▶ _WORK INSTRUCTION_: The answer must be the complete listing, copied exactly.

▶ _DATA FOR ANALYSIS_:
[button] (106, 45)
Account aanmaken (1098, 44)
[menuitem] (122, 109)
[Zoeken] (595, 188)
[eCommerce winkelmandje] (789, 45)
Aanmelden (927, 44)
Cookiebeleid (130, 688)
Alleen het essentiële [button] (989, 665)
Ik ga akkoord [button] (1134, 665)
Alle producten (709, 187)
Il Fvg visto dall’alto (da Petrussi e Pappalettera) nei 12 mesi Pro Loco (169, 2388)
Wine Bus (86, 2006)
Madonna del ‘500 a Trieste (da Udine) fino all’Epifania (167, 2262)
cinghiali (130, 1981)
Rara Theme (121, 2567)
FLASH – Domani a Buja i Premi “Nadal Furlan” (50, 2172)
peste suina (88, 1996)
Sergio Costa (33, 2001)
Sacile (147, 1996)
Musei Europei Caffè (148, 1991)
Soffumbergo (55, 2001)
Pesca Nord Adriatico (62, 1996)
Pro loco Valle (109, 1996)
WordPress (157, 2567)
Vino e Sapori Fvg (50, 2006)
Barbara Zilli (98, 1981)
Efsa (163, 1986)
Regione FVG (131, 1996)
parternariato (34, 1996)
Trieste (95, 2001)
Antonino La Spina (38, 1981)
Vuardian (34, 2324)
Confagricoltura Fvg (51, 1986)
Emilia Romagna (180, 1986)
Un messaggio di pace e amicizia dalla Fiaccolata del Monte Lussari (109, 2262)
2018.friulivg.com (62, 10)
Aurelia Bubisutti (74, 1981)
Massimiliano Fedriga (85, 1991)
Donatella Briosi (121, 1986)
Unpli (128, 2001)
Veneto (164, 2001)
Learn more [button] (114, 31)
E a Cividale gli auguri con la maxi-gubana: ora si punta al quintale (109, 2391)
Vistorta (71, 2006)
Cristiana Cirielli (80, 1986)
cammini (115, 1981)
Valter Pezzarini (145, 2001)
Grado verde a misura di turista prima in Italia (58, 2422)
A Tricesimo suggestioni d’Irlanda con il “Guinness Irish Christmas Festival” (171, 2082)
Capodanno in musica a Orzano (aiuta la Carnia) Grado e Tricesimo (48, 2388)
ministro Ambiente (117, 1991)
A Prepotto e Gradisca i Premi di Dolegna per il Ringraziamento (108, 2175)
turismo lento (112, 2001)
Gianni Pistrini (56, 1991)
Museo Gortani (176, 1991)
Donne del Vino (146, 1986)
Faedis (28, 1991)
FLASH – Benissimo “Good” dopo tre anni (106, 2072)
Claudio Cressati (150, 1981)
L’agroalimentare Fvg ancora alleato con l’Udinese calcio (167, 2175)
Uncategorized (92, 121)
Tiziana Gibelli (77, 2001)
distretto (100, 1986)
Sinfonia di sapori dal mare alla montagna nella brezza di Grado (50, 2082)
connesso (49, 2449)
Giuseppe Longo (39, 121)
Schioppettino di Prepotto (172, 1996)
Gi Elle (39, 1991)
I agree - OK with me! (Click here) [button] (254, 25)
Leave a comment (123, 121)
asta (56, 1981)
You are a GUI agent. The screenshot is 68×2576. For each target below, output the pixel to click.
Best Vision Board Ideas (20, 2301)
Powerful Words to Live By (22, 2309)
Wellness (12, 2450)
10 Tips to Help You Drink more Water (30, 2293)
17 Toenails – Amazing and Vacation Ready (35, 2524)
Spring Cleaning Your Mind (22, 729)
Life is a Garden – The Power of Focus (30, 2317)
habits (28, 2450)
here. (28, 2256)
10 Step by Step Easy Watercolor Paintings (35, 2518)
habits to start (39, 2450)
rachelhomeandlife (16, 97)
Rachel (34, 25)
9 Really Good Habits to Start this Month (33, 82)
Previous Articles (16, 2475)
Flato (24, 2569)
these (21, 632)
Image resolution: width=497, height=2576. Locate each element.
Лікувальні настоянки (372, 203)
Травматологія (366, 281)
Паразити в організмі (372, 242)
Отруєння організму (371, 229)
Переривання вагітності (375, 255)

▶ _YOUR SOLUTION_:
[button] (106, 45)
Account aanmaken (1098, 44)
[menuitem] (122, 109)
[Zoeken] (595, 188)
[eCommerce winkelmandje] (789, 45)
Aanmelden (927, 44)
Cookiebeleid (130, 688)
Alleen het essentiële [button] (989, 665)
Ik ga akkoord [button] (1134, 665)
Alle producten (709, 187)
Il Fvg visto dall’alto (da Petrussi e Pappalettera) nei 12 mesi Pro Loco (169, 2388)
Wine Bus (86, 2006)
Madonna del ‘500 a Trieste (da Udine) fino all’Epifania (167, 2262)
cinghiali (130, 1981)
Rara Theme (121, 2567)
FLASH – Domani a Buja i Premi “Nadal Furlan” (50, 2172)
peste suina (88, 1996)
Sergio Costa (33, 2001)
Sacile (147, 1996)
Musei Europei Caffè (148, 1991)
Soffumbergo (55, 2001)
Pesca Nord Adriatico (62, 1996)
Pro loco Valle (109, 1996)
WordPress (157, 2567)
Vino e Sapori Fvg (50, 2006)
Barbara Zilli (98, 1981)
Efsa (163, 1986)
Regione FVG (131, 1996)
parternariato (34, 1996)
Trieste (95, 2001)
Antonino La Spina (38, 1981)
Vuardian (34, 2324)
Confagricoltura Fvg (51, 1986)
Emilia Romagna (180, 1986)
Un messaggio di pace e amicizia dalla Fiaccolata del Monte Lussari (109, 2262)
2018.friulivg.com (62, 10)
Aurelia Bubisutti (74, 1981)
Massimiliano Fedriga (85, 1991)
Donatella Briosi (121, 1986)
Unpli (128, 2001)
Veneto (164, 2001)
Learn more [button] (114, 31)
E a Cividale gli auguri con la maxi-gubana: ora si punta al quintale (109, 2391)
Vistorta (71, 2006)
Cristiana Cirielli (80, 1986)
cammini (115, 1981)
Valter Pezzarini (145, 2001)
Grado verde a misura di turista prima in Italia (58, 2422)
A Tricesimo suggestioni d’Irlanda con il “Guinness Irish Christmas Festival” (171, 2082)
Capodanno in musica a Orzano (aiuta la Carnia) Grado e Tricesimo (48, 2388)
ministro Ambiente (117, 1991)
A Prepotto e Gradisca i Premi di Dolegna per il Ringraziamento (108, 2175)
turismo lento (112, 2001)
Gianni Pistrini (56, 1991)
Museo Gortani (176, 1991)
Donne del Vino (146, 1986)
Faedis (28, 1991)
FLASH – Benissimo “Good” dopo tre anni (106, 2072)
Claudio Cressati (150, 1981)
L’agroalimentare Fvg ancora alleato con l’Udinese calcio (167, 2175)
Uncategorized (92, 121)
Tiziana Gibelli (77, 2001)
distretto (100, 1986)
Sinfonia di sapori dal mare alla montagna nella brezza di Grado (50, 2082)
connesso (49, 2449)
Giuseppe Longo (39, 121)
Schioppettino di Prepotto (172, 1996)
Gi Elle (39, 1991)
I agree - OK with me! (Click here) [button] (254, 25)
Leave a comment (123, 121)
asta (56, 1981)
You are a GUI agent. The screenshot is 68×2576. For each target below, output the pixel to click.
Best Vision Board Ideas (20, 2301)
Powerful Words to Live By (22, 2309)
Wellness (12, 2450)
10 Tips to Help You Drink more Water (30, 2293)
17 Toenails – Amazing and Vacation Ready (35, 2524)
Spring Cleaning Your Mind (22, 729)
Life is a Garden – The Power of Focus (30, 2317)
habits (28, 2450)
here. (28, 2256)
10 Step by Step Easy Watercolor Paintings (35, 2518)
habits to start (39, 2450)
rachelhomeandlife (16, 97)
Rachel (34, 25)
9 Really Good Habits to Start this Month (33, 82)
Previous Articles (16, 2475)
Flato (24, 2569)
these (21, 632)
Image resolution: width=497, height=2576. Locate each element.
Лікувальні настоянки (372, 203)
Травматологія (366, 281)
Паразити в організмі (372, 242)
Отруєння організму (371, 229)
Переривання вагітності (375, 255)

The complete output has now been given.